08/02/2006

E Jesus Cristo é marine?

Não sigo qualquer religião, pelo que, de um modo ou de outro, todas elas me parecem coisas estranhas, meras fantasias desnecessárias – e só não digo que existem fora de qualquer contexto racional, porque as considero, em muitos casos, meios excepcionalmente racionais de arregimentação e controlo de milhões de seres humanos: os crentes. Contudo, não tento impor a minha não crença a ninguém, da mesma maneira que não reajo bem quando alguém tenta impingir-me aquilo em que acredita.

Como é normal, conheço melhor a religião católica, na qual, aliás, fui iniciado ainda garotinho, e tive de suportar, a contra-gosto, as missas dominicais, a catequese e a primeira comunhão. Mas, aí por volta dos onze, doze anos, consegui libertar-me do sacrifício que era sujeitar-me aos ritos litúrgicos e às ladainhas, e nunca se me revelou, daí para cá – como antes nunca se me revelara – qualquer vestígio do chamado mistério divino. Se tivesse vivido nos santificados tempos da Santa Inquisição, o mais certo era ter acabado os meus dias feito archote, depois de ter passado tratos de polé nos cárceres misericordiosos do Santo Ofício.

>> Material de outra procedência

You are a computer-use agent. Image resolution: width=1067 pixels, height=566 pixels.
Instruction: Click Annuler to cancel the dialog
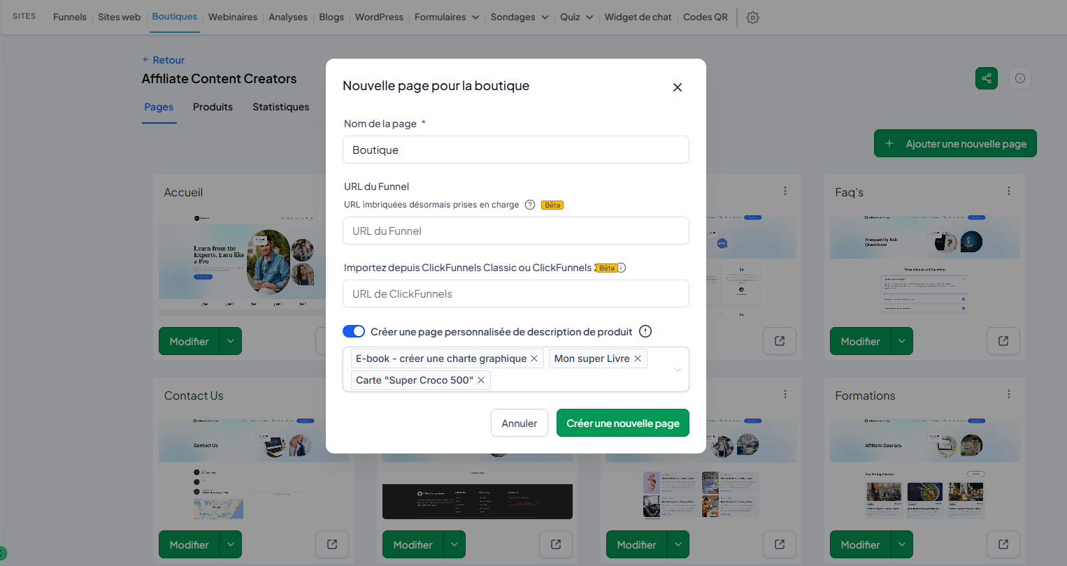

Não acredito, nunca acreditei, e pronto! Mas também não hostilizo. Porém, vivo numa sociedade onde o fenómeno religioso é uma realidade que afecta crentes e não crentes, e onde, pelas mais diversas vias, a influência da hierarquia religiosa sai do âmbito restrito dos locais de culto e tenta impor os seus pontos de vista – os seus dogmas – como algo inquestionável, não só para os seguidores do culto, como – e especialmente – para a generalidade da população. É como se existisse sempre, sobre a cabeça de quem não obedece a Roma, uma espada e um estigma. Como se os não crentes fossem as ovelhas negras do rebanho humano, algo que oscila entre um ser depravado e um ser incapaz de entender a verdade revelada por ela, a hierarquia religiosa. Um ser, em suma, a quem está reservada a condenação eterna, mesmo sabendo-se que o catolicismo é apenas uma religião – e não a maior – entre muitas outras. Não crentes à parte.

E é precisamente porque vivo numa sociedade onde a religião se intromete em tudo e, por consequência, se intromete diariamente no nosso quotidiano, onde tenta impor-se como detentora da verdade absoluta, que, aqui ou ali, me sinto legitimado para reagir ao abuso. Serve isto para dizer que não me daria ao trabalho de abordar assuntos religiosos, se os assuntos religiosos não me fossem servidos a qualquer hora do dia ou da noite.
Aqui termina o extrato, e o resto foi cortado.